Lyrically Kids In The Street finds Earle getting nostalgic, regularly touching upon childhood memories and the gentrification of his old neighbourhoods through the prism of third-party perspectives. "I think in all my records there's some kind of loose thread that runs through them all," he offers, "and this record is definitely looking at the fact that I'm 35 and I'm old enough to look at a troubled life with something other than anger now and to look at it more from an outward perspective as opposed to an inward perspective.

"[It's a different challenge], especially when you're looking and trying to understand how it all projects onto everybody around you. I think it's a lot more difficult than say sorting through my own thoughts of it and my own opinions, and looking at it from a stance other than your own. Trying to speak for other people is a definite challenge."

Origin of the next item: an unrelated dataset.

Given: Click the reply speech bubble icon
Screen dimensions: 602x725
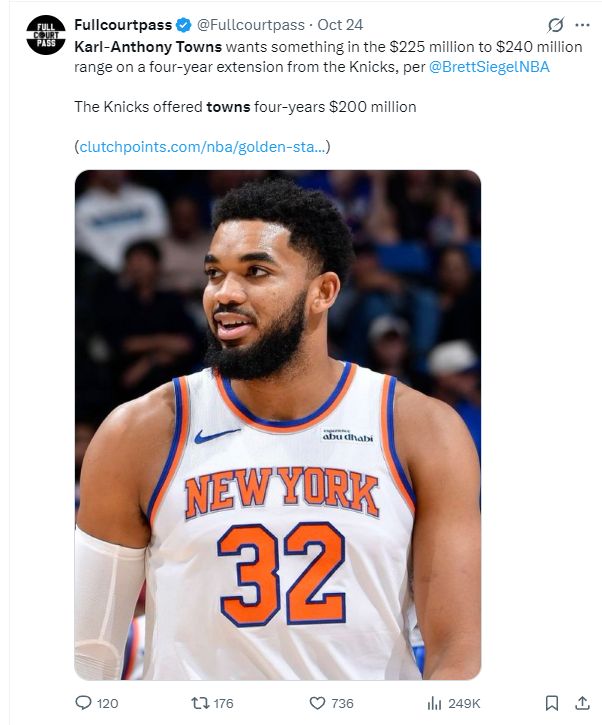Looking at the screenshot, I should click(83, 703).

Kids In The Street also finds Earle dusting off timeworn narratives in If I Was The Devil and Same Old Stagolee, his tip of the cap to the ongoing folk tradition and lineage.

"Absolutely," he concedes. "I think that it's the same reason that I did They Killed John Henry [on 2009's Midnight At The Movies]: I see where I gained the most important bits of what I do from generation after generation of artists re-working the same songs and making sure that these storylines didn't die. So I do think that because I took from that tradition so much that I have an obligation to try and continue that tradition."